Source text:
Sandy had spectacular slides to show us. She had the plants grouped by species which made it easy to follow her talk. Her favorite were Coelogyne but she also had an amazing variety of cymbidiums, dendrobiums, phaps, phals, etc. She noted 369 species in Bhutan with 14 species being endemic to that country.
In this close up photo we can see how the orchid roots love to grow along and cling to the tree bark. Other than terrestrial orchids, this is how orchids grow. Growing in a pot must seem strange to the plant in comparison. This particular tree, with its craggy bark, is a classic spot for a happy orchid. We can see how the roots follow the uneven surface, finding support and water among the crevices. Orchid roots grown in a pot are round but mounted they flatten to grasp the mount.
The classic mount for orchids is cork which is available in plaques of varying sizes. Some orchids, particularly those with thin roots such as Oncidium are fond of tree fern mounts and we see their roots growing all the way through them. A branch from a tree that has been trimmed can make a good mount; we really like to set an orchid in the crook of a branch when possible. Wood slat plaques look something like the flat bottom of a vanda basket and can be used either as a vertical or horizontal mounts.

[Collected data entries]
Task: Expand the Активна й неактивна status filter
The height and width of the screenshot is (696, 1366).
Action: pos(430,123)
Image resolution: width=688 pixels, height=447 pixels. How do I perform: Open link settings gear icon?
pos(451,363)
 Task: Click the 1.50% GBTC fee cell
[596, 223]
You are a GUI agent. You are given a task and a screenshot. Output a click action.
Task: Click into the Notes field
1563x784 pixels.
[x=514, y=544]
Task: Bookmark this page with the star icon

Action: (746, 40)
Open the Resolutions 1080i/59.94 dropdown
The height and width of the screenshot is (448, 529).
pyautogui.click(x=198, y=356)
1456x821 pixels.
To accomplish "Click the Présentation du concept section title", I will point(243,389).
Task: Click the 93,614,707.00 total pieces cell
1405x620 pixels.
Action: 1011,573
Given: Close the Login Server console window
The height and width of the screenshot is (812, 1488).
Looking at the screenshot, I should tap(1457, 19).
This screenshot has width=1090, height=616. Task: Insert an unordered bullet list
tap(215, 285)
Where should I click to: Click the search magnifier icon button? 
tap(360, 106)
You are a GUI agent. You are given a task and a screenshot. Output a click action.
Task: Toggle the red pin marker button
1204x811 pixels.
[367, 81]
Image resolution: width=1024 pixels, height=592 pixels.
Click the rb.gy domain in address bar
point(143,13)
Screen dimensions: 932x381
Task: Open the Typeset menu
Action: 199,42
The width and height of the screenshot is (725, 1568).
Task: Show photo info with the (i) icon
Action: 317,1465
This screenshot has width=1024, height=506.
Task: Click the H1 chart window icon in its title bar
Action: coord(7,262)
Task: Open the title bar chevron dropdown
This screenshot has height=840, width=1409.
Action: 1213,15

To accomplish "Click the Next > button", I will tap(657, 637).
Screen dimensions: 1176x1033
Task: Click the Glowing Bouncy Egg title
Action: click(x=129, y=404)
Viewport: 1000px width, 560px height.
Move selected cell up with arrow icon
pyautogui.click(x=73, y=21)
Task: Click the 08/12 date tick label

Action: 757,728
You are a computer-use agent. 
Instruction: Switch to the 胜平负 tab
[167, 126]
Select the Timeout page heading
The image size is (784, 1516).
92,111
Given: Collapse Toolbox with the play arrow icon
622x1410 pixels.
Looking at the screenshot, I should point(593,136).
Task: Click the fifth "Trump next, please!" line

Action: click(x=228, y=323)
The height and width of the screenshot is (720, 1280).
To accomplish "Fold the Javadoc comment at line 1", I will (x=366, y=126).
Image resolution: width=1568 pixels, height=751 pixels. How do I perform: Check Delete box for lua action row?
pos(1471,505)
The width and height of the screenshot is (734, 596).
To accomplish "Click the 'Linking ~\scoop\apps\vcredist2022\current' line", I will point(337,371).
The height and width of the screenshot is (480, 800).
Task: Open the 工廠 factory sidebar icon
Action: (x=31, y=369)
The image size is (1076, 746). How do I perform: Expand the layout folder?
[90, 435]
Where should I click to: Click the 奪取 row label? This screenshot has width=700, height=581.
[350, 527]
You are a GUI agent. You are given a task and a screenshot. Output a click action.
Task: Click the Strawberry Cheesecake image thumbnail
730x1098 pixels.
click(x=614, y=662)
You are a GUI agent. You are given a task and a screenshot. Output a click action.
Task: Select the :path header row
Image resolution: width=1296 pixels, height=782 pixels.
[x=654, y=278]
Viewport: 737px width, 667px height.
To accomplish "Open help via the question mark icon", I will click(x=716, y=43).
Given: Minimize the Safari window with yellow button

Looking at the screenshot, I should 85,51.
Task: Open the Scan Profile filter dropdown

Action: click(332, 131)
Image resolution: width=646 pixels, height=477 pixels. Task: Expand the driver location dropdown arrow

Problem A: In the orchid text, how many orchid species did Sandy note in Bhutan?
Problem B: Rewrite the part of the orchid text that begins at the words "Sandy had spectacular" and stops after "to that country.", swapping "Coelogyne" for "Bulbophyllum".

Worked solution A: 369 species.

Worked solution B:
Sandy had spectacular slides to show us. She had the plants grouped by species which made it easy to follow her talk. Her favorite were Bulbophyllum but she also had an amazing variety of cymbidiums, dendrobiums, phaps, phals, etc. She noted 369 species in Bhutan with 14 species being endemic to that country.